If nature calls while you’re in a movie theater, and on the screen the protagonist hits rock bottom, that’s good news for your bladder: the movie will be over in approximately five minutes.
Movies, though their stories and styles are so wildly different, follow a very strict set of conventions. Consider that many of our most celebrated heroes are orphans, as is the case with Luke Skywalker, Harry Potter, Batman, Spider Man, Super Man, and Frodo Baggins. Screenplays are typically 120 pages long, where 1 page equals 1 minute of story, and adhere to the following timeline:

  • The first 10% of the screenplay should develop and situate the protagonist. But on page 12 an opportunity should arise for our hero that sets the wheels for the story in motion.
  • At 25% through the screenplay or about page 30, the protagonist will encounter a “change of plans”
  • At 50% through the movie, or on page 60, the protagonist should hit a “point of no return”.

And so it goes. If you want to understand how these rules are applied to movies like Erin Brokovich, Gladiator, or Cast Away, check out Michael Hauge’s work.
Good websites are much the same. They are dizzying in their variety and execution. But the best marketing sites, though they seem wildly different, have the same structural underpinning, just like in the movies.
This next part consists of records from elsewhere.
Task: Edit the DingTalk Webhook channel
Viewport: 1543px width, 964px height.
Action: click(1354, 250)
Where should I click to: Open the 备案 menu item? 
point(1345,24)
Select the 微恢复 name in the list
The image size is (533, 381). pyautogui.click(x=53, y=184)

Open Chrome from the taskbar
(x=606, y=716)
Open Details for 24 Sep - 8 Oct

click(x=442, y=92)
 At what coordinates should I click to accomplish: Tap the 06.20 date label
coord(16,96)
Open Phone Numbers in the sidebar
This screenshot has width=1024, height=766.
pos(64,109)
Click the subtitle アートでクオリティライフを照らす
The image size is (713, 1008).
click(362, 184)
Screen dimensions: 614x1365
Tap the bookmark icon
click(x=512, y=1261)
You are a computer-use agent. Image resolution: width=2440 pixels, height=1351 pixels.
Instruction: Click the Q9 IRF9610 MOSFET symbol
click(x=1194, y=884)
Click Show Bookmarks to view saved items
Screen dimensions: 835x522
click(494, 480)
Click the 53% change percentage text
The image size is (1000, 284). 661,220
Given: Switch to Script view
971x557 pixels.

And if those elements are not there, the experience for the user falls apart like a movie with a poorly structured screenplay.
A highly effective marketing website features the following structural elements:

  • Sites should have an upper-right utility navigation menu with contact information and social media accounts, a main navigation bar below the branding that directs visitors around the sight, and an auxiliary navigation in the footer that has meta information on the site (like a sitemap, about us page, etc).
  • Branding should be in the upper right hand corner: a logo with a tagline, where the tagline should be text and not part of the image.
  • The site should direct people with a bold call to action above the fold on the right hand side of the page.
  • Design should incorporate a primary color, a secondary color, and an accent color.
  • If you click on a link of menu item, the title of the page you arrive at should reflect the name of the link.
  • At all times, you should be able to identify where you are in the site so that you can find your way back or navigate around.

These are just a few of an exhaustive list of guidelines you need to think about to have a site that looks professional and can do what it’s supposed to do: attract visitors and build leads.